Referring now to FIG. 1, shown therein is a simplified block diagram of a thermal inkjet printer that employs the techniques of the present invention. In one embodiment, a controller 11 of the printer receives print data input and processes the print data to provide print control information to a printhead driver circuit (or printhead driver) 13. In one embodiment, the printhead driver circuit 13, as controlled by the controller 11, applies pulses of voltage VF to a thin film integrated circuit thermal inkjet printhead (or fluid ejection device) 19 which includes firing resistors (or heating elements) 17. The firing resistors 17 vaporize fluid to fire fluid in droplets through orifices 18 (FIG. 2A) in an orifice plate 20. In one embodiment, the fluid fired is ink. In another embodiment, the fluid fired is a solid, such as powders. In another embodiment, the fluid fired is a gas. In another embodiment, the fluid fired is pigment-based ink. In another embodiment, the fluid fired is dye-based ink.

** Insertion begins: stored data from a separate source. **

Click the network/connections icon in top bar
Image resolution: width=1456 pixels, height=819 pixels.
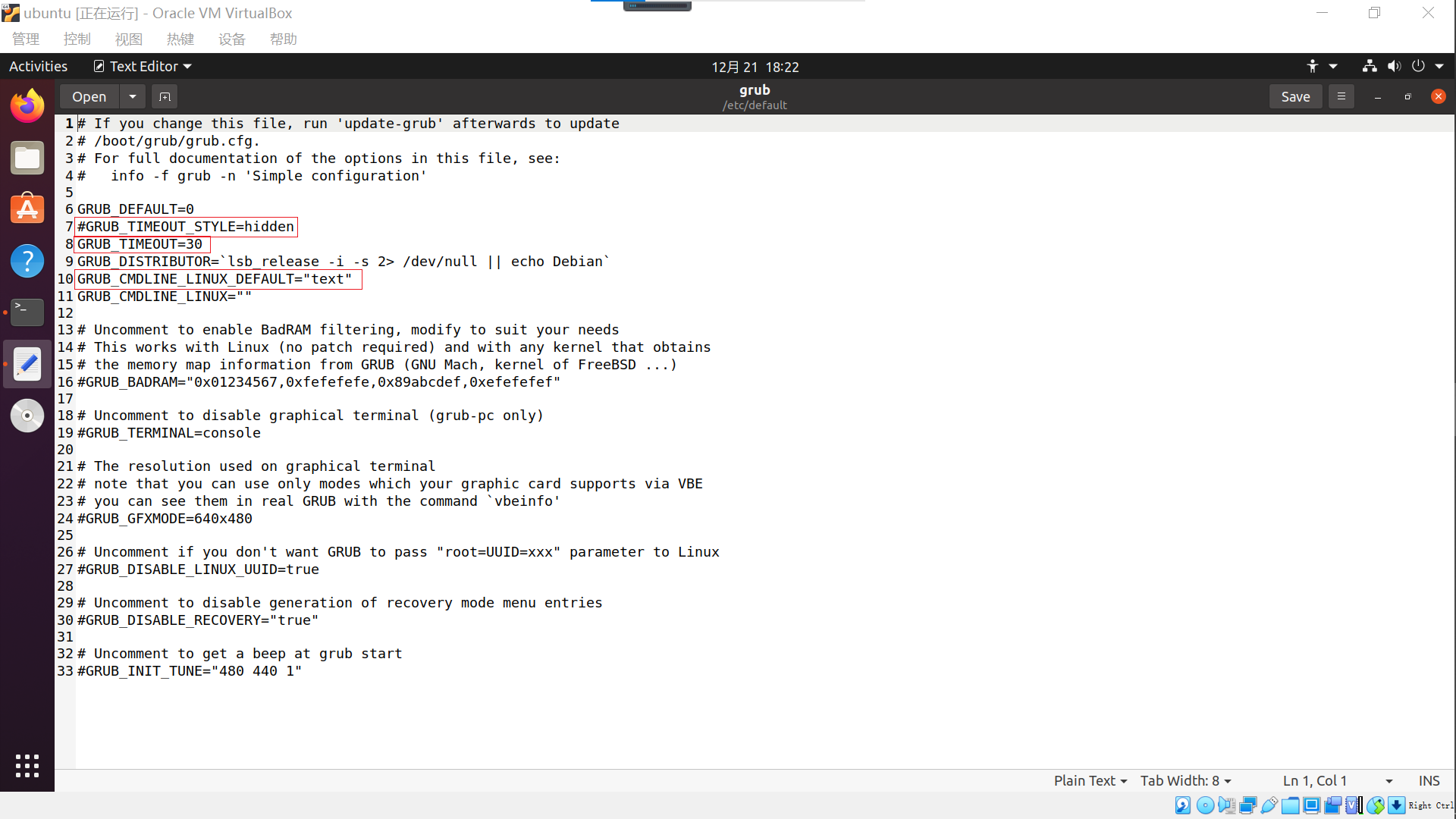[x=1369, y=67]
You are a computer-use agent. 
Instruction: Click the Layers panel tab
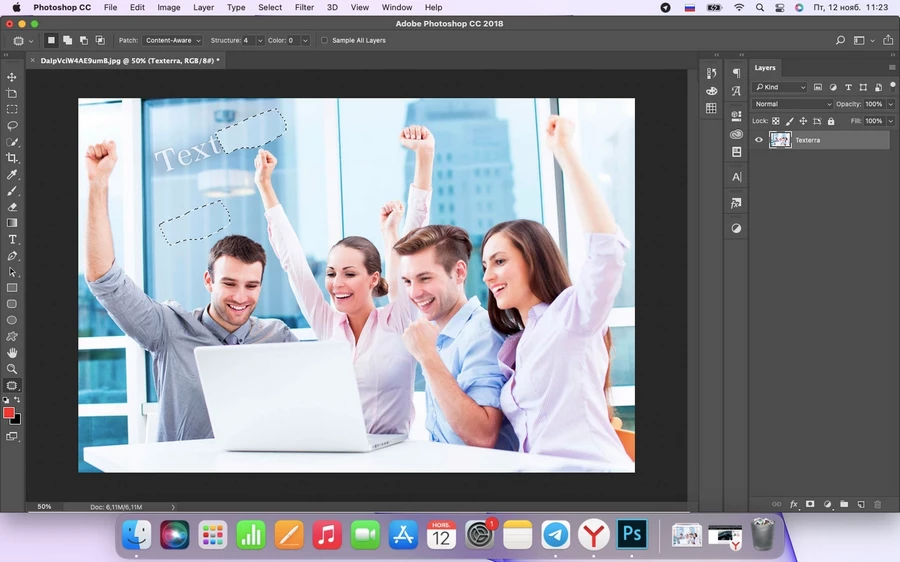[x=765, y=68]

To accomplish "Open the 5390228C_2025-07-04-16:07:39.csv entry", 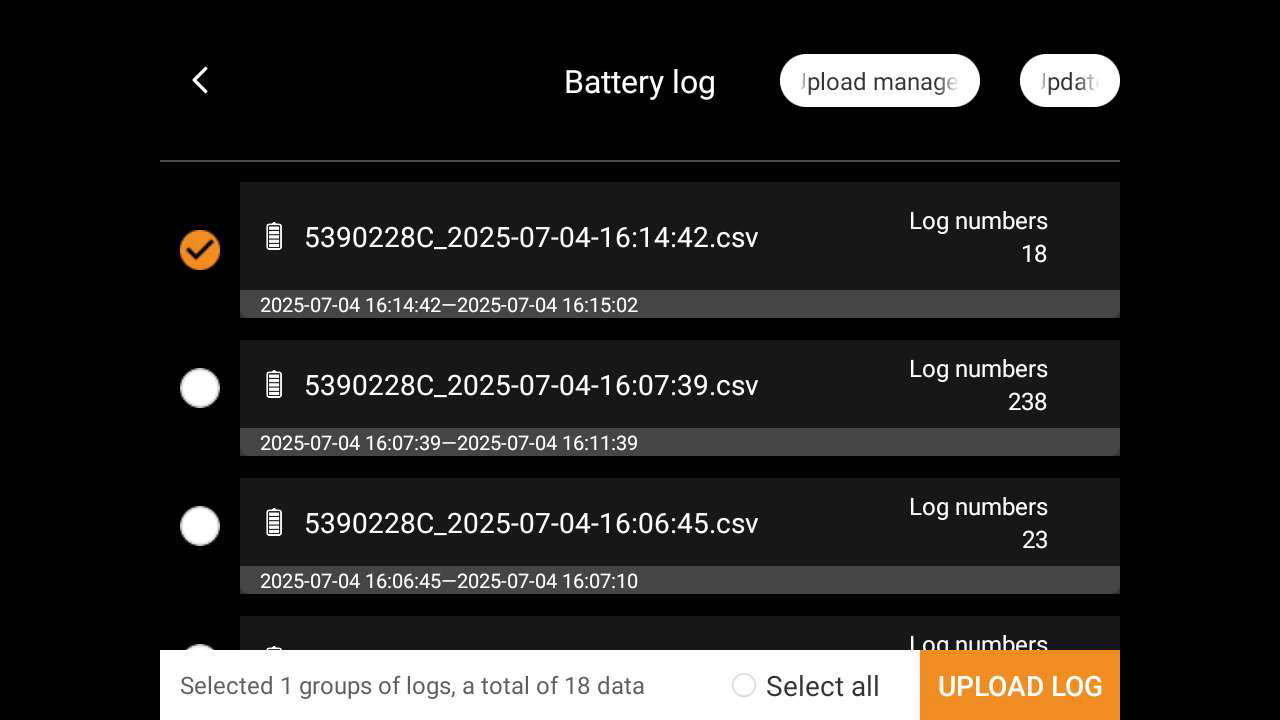I will 531,386.
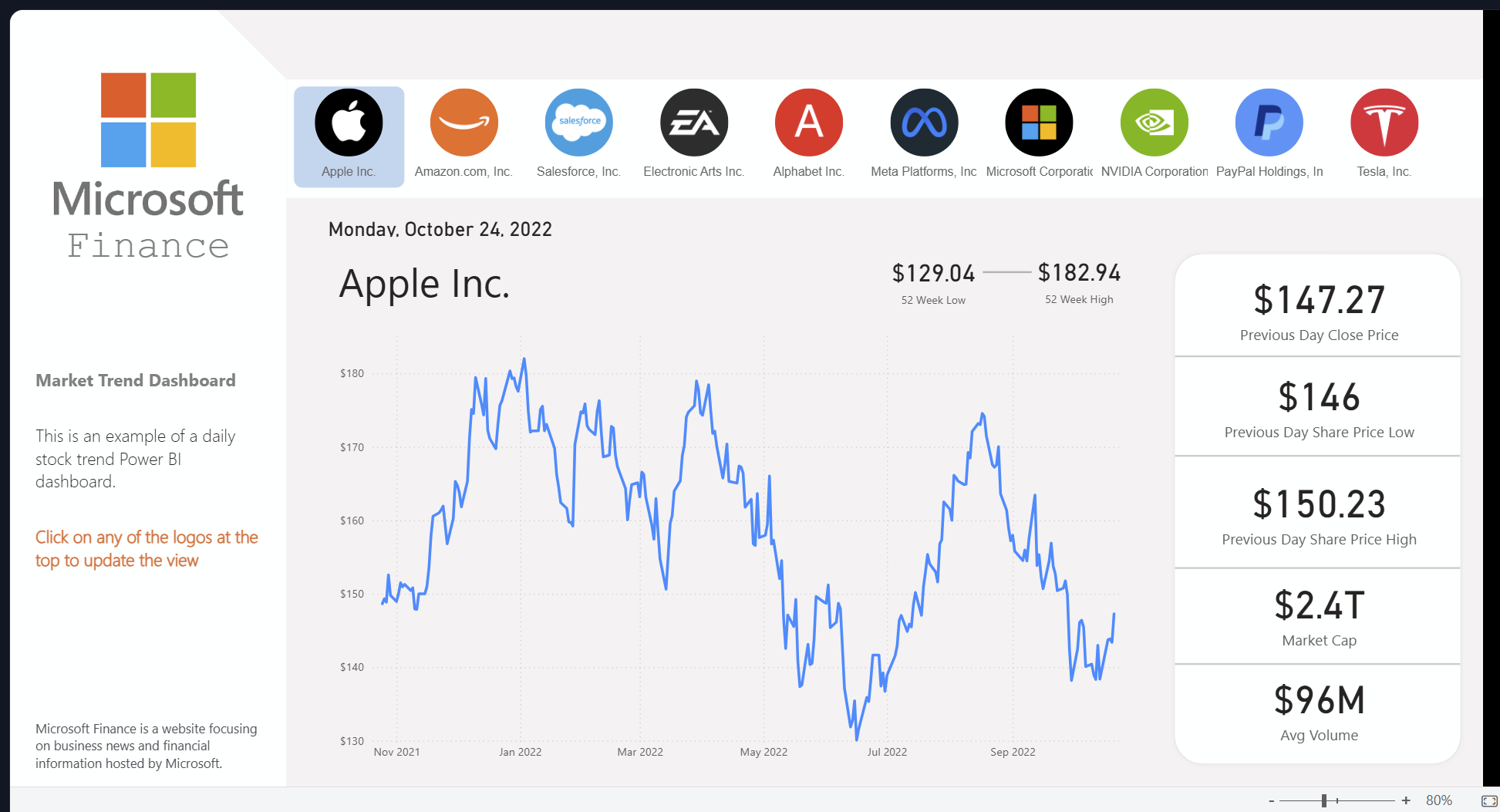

In one embodiment, a controlled voltage power supply 15 of the printer provides a controlled supply voltage VS to the printhead driver circuit 13, associated with the voltage VF, and to a heater driver circuit (or heater driver) 30, associated with a heating voltage VH, described in more detail below. In one embodiment, the magnitudes of the firing voltage VF and the heating voltage VH are controlled by the controller 11. In another embodiment, the magnitudes of the firing voltage VF and the heating voltage VH are controlled by their respective drivers. The voltage pulses VF are typically applied to contact pads on the printhead that are electrically coupled with the firing resistors 17 by conductive traces. In one embodiment, the pulse voltage actually received by the firing resistor 17 is typically less than the firing voltage VF applied at the electrical contact pad.

In one embodiment, the controller 11 has a microprocessor architecture in accordance with known controller structures, and provides firing pulse width and frequency parameters to the printhead driver circuitry 13. In turn, the driver circuitry 13 produces firing voltage pulses of width and frequency as selected by the controller and with a voltage VF that depends on the supply voltage VS.

In one embodiment, the integrated circuit printhead seen in FIG. 1 includes a temperature sensor 21 that determines a temperature of the orifice plate 20 (shown in FIG. 2A). In one embodiment, the sensor is located proximate the firing resistors 17. In one embodiment, the sensor 21 determines an electrical signal representative of the temperature of the orifice plate. In one embodiment, the signal is provided to the controller. In one embodiment, the sensor 21 determines an analog signal. The analog output of the temperature sensor 21 is supplied to an analog to digital (A/D) converter 23 that provides a digital input to the controller 11. The digital output of the A/D converter 23 is indicative of the temperature detected by the sensor 21.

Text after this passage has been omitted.